§ **Work item**: Take the data below and copy exactly the lines starting at the one with "The width and height of the screenshot is (1091, 514)." and finishing at the one with "Viewport: 768px width, 520px height.", both included.

Stored items
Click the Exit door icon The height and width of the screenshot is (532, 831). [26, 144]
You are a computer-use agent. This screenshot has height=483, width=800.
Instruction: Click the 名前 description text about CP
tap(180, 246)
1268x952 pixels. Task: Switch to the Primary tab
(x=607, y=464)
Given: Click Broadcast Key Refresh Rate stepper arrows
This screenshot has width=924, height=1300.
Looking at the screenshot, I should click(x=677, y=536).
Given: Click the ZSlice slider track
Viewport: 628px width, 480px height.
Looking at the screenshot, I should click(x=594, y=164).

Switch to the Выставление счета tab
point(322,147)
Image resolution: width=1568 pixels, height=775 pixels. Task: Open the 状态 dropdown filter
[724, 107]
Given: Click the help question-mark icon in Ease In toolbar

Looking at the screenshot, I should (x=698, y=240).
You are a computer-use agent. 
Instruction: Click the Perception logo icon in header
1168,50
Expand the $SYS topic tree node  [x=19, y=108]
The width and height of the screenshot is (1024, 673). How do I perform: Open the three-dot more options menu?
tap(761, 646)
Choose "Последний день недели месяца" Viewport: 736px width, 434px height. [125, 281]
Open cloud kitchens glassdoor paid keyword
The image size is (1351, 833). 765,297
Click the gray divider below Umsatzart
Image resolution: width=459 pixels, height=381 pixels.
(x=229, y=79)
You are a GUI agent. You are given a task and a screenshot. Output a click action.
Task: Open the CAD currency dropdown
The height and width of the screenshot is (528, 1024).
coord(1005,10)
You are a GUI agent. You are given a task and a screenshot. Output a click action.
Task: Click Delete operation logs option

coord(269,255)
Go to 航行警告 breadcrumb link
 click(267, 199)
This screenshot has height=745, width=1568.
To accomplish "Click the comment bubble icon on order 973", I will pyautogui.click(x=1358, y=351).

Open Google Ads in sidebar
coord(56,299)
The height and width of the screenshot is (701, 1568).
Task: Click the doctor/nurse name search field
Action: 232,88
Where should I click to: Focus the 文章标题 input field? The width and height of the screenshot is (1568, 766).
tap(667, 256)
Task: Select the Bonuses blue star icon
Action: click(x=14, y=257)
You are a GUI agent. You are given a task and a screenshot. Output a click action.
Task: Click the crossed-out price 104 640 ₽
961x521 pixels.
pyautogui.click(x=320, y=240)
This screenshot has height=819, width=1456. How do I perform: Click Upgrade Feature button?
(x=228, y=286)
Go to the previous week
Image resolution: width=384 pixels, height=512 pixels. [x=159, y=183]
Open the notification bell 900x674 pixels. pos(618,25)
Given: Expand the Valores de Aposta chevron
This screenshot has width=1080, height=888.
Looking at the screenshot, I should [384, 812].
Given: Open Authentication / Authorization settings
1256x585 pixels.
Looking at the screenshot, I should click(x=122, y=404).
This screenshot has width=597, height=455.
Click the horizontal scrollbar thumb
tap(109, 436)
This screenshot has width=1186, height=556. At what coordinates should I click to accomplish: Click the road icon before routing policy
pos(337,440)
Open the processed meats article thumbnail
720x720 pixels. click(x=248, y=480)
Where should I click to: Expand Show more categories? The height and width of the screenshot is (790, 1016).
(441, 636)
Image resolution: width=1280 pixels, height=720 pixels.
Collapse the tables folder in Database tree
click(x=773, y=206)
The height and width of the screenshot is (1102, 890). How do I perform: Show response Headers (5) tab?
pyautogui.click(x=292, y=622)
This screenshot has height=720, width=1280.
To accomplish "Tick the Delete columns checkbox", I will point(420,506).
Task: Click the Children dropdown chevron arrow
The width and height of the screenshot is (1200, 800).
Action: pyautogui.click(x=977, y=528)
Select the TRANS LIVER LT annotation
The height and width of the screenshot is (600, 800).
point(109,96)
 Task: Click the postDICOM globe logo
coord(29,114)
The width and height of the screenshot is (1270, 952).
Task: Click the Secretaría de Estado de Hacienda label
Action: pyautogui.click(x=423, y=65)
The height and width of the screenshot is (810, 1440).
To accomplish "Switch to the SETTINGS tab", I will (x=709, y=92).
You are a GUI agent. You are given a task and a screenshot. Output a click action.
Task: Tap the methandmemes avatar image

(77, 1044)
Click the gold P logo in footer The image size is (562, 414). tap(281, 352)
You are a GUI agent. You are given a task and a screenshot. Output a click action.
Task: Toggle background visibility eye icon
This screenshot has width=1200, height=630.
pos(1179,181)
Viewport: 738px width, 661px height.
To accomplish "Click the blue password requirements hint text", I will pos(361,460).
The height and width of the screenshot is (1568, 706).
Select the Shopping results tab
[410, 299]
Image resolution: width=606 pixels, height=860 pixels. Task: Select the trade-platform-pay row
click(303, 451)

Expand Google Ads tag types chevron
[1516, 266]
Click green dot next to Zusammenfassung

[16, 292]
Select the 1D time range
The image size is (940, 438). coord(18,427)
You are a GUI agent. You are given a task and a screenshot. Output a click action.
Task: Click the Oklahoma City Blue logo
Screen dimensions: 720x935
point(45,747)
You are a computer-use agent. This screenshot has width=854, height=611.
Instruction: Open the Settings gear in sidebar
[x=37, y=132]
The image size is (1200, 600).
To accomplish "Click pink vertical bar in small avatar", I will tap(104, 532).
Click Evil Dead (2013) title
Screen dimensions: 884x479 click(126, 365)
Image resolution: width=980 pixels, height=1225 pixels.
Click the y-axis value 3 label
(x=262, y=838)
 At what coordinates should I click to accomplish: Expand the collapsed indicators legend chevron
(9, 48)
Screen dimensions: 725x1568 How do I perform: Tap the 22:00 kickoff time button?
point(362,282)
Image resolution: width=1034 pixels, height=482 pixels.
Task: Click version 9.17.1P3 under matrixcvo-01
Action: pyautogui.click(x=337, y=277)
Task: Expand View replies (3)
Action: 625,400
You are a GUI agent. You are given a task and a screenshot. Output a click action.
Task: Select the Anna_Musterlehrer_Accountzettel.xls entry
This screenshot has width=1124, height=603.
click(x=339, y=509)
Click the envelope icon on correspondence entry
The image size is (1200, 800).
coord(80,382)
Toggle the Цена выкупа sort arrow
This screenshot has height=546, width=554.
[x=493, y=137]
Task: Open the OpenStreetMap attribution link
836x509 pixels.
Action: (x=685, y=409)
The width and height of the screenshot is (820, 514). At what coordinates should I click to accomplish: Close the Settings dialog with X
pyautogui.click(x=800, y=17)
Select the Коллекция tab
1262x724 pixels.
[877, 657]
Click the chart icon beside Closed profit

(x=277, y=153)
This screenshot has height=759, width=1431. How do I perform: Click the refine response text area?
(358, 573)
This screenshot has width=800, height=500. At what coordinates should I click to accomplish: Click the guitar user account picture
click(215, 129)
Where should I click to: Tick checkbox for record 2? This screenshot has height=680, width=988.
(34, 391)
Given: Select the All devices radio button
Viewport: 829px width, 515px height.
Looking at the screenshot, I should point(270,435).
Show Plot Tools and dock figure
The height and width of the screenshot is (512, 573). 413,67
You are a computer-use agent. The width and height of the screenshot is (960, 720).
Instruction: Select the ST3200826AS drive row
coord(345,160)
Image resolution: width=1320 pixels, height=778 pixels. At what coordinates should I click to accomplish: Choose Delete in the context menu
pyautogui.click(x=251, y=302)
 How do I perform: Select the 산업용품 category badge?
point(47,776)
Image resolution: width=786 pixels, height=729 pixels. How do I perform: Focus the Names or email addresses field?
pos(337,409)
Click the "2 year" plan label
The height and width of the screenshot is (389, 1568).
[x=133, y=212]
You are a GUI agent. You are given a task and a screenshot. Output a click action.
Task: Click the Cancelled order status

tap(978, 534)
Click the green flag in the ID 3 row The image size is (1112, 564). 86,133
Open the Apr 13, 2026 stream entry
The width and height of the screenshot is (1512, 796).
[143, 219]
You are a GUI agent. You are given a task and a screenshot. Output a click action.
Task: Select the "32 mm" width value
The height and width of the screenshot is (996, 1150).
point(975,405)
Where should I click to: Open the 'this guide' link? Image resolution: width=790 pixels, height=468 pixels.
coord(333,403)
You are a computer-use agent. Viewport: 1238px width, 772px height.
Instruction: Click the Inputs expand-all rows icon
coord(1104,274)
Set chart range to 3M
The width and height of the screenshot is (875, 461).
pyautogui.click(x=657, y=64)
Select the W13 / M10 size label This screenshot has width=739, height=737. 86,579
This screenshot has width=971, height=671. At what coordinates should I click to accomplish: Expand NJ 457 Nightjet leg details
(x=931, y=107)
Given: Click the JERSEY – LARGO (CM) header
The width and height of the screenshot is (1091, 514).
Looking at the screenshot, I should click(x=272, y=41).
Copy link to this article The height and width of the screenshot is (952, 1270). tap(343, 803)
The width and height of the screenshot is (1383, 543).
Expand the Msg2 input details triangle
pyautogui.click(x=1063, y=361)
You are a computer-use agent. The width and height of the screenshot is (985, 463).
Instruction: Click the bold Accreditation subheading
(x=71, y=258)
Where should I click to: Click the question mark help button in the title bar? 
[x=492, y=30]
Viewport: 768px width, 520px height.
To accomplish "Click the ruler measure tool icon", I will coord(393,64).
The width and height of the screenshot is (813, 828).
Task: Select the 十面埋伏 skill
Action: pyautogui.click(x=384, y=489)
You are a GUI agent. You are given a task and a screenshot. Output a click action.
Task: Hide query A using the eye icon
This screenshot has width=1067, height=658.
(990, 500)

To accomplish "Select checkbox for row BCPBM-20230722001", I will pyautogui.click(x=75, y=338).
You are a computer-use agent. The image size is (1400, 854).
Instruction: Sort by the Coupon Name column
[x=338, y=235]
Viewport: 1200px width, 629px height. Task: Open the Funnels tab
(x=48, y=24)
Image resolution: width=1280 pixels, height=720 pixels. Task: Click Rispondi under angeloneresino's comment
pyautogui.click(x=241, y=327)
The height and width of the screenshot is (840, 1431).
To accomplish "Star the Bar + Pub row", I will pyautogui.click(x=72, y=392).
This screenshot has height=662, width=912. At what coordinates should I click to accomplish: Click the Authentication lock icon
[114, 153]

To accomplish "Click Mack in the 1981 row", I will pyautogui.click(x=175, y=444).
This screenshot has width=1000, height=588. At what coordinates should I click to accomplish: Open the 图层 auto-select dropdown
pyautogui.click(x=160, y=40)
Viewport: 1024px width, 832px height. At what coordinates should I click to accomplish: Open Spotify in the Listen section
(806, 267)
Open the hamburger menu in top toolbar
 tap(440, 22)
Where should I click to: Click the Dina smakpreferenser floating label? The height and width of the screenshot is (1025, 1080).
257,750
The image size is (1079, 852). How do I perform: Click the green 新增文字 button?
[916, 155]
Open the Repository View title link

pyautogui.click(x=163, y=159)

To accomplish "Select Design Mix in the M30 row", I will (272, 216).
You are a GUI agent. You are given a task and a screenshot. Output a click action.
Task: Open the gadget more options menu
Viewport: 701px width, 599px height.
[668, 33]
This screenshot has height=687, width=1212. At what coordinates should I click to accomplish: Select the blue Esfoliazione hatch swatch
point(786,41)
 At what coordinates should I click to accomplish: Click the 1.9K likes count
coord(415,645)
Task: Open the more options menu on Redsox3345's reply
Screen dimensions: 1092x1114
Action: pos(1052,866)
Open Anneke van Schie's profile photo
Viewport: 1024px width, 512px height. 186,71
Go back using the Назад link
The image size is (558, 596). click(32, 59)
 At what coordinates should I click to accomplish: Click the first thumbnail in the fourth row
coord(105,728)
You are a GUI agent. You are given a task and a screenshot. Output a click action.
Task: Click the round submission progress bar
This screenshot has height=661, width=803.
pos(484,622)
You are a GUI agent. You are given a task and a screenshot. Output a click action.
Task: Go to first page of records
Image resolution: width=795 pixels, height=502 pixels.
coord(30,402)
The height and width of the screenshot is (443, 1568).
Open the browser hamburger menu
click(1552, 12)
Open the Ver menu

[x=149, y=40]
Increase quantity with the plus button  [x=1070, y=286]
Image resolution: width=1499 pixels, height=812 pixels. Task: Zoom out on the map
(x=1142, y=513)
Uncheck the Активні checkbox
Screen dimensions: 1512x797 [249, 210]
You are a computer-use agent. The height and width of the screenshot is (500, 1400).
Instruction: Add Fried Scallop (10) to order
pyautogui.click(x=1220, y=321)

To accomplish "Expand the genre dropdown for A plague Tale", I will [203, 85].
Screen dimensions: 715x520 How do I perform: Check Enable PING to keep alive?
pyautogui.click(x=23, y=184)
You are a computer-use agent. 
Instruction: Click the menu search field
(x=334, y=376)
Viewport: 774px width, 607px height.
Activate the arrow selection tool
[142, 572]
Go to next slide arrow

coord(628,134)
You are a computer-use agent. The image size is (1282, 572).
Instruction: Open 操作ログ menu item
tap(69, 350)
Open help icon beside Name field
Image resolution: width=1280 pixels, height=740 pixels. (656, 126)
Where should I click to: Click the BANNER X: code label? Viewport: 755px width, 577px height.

§ **Response**:
The width and height of the screenshot is (1091, 514).
Looking at the screenshot, I should click(x=272, y=41).
Copy link to this article The height and width of the screenshot is (952, 1270). tap(343, 803)
The width and height of the screenshot is (1383, 543).
Expand the Msg2 input details triangle
pyautogui.click(x=1063, y=361)
You are a computer-use agent. The width and height of the screenshot is (985, 463).
Instruction: Click the bold Accreditation subheading
(x=71, y=258)
Where should I click to: Click the question mark help button in the title bar? 
[x=492, y=30]
Viewport: 768px width, 520px height.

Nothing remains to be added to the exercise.